Jeffrey's website is a great start to understanding the .IMP file format, but lacks such basic information as:

You may have even noticed that the EBW1150 .imp is slightly bigger (filesize-wise) than the same REB1200 .imp when no images are present. That is because the EBW1150 .imp uses two additional (irrelevant/unused) bytes for most records and when multiplied by thousand of records results in a larger file! I think a different "programming team" came out with the EBW1150 .imp file format as most .RES filetype records are reversed byte wise (i.e. BE vs LE). It makes this .IMP reverse-engineering unnecessarily more difficult!

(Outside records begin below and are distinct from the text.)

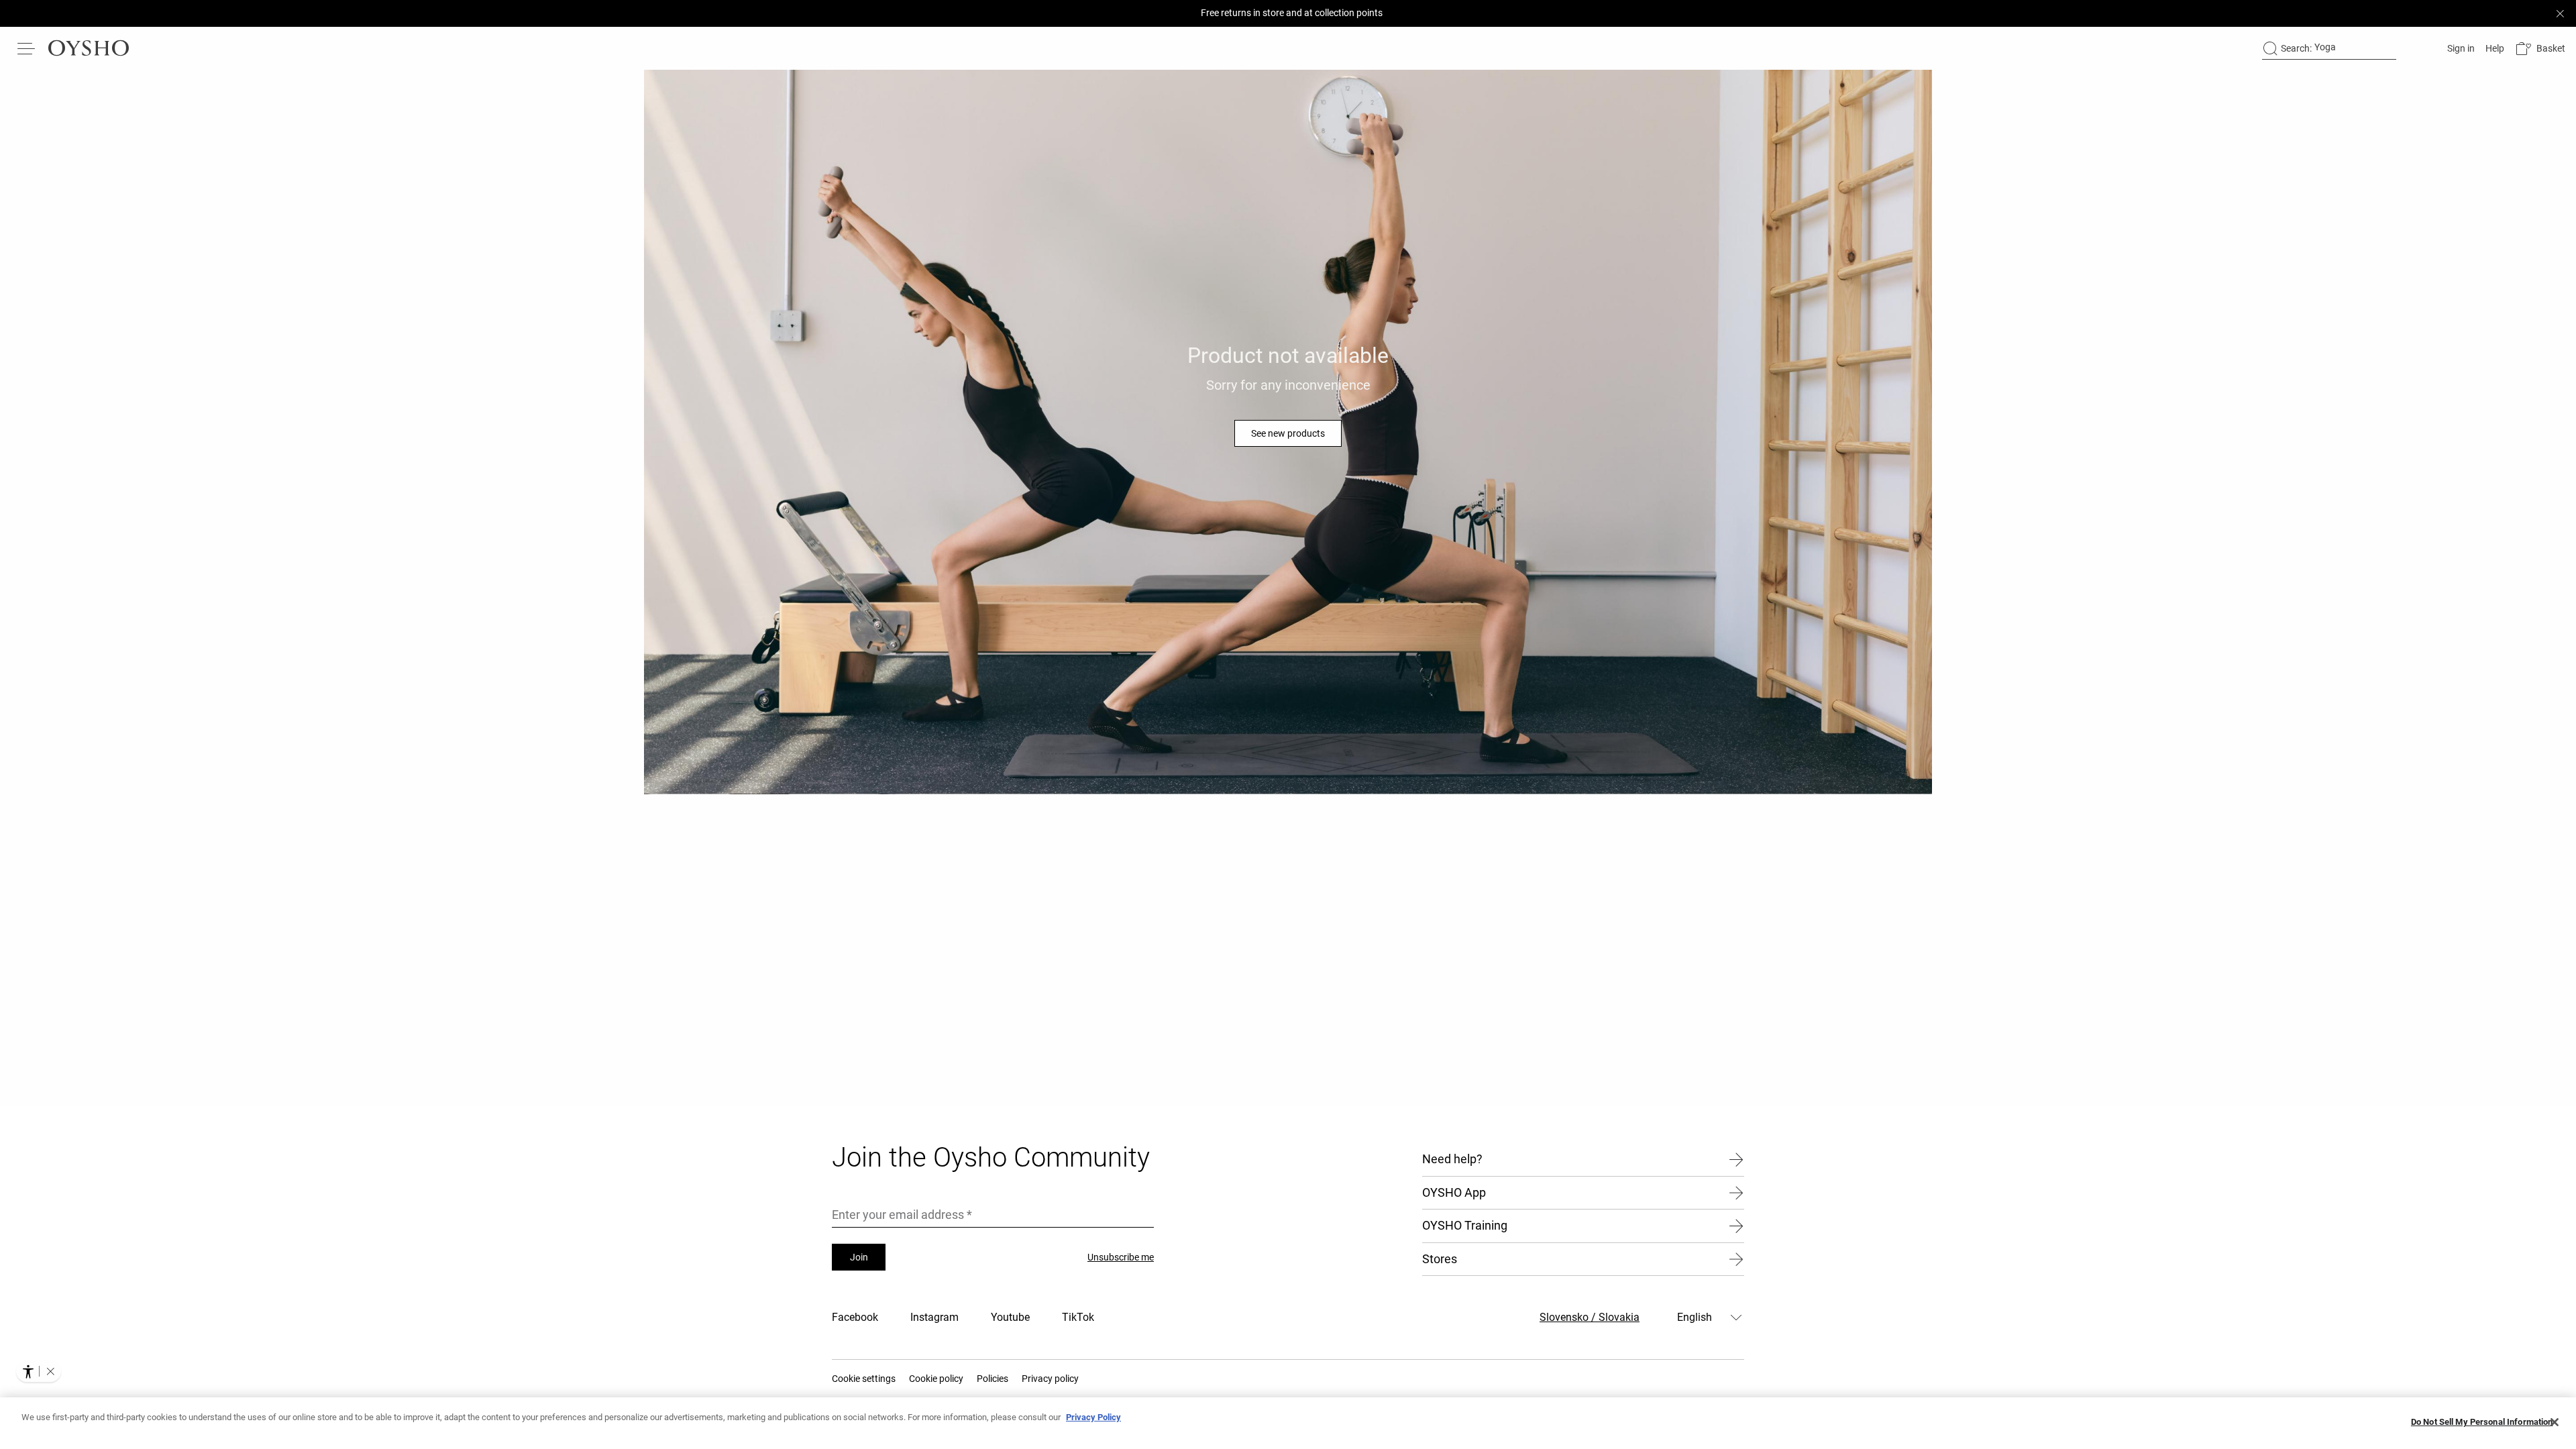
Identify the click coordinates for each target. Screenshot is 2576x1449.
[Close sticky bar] (2560, 13)
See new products (1288, 433)
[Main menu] (27, 48)
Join (859, 1257)
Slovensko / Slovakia (1590, 1317)
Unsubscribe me (1120, 1257)
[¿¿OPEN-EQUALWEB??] (38, 1371)
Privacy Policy (1093, 1417)
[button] (2540, 48)
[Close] (2554, 1422)
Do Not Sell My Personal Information (2482, 1422)
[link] (2460, 48)
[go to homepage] (88, 48)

I would like to herein build a knowledge-base for the "definitive" understanding of the .IMP file format. As others have already expressed to me their own foray into .imp "nuts & bolts" investigations, I propose to start off this knowledge-base with my preliminary findings written as a Perl script. That script is imp_dump.pl (along with it's required support files) and can be used to exploded any un-encrypted .imp ebook into it's (decompressed) text and images components.

Now, take note, that I said text and images NOT .html and images.

The original html is not stored in the .imp file. Only the basic components are, like a record that tells you where all the font/styles changes are located in the file, another record indicates where to end the line so that it doesn't spill over the screen size of that .imp and other records that stores the images, hyperlinks used, etc. Basically all the building blocks are there (scattered) and we require those components to be re-assembled somehow into a .html!

BTW, release v4.0 of EBook-Tools should have basic .imp support for .html generation with image linking, but will initially lack table/hyperlink/styles support. Those are planned for future releases.

I plan to collect postings from this thread and compile a wiki page with the relevant parts of the .IMP file format specification as reverse-engineered by ALL of us!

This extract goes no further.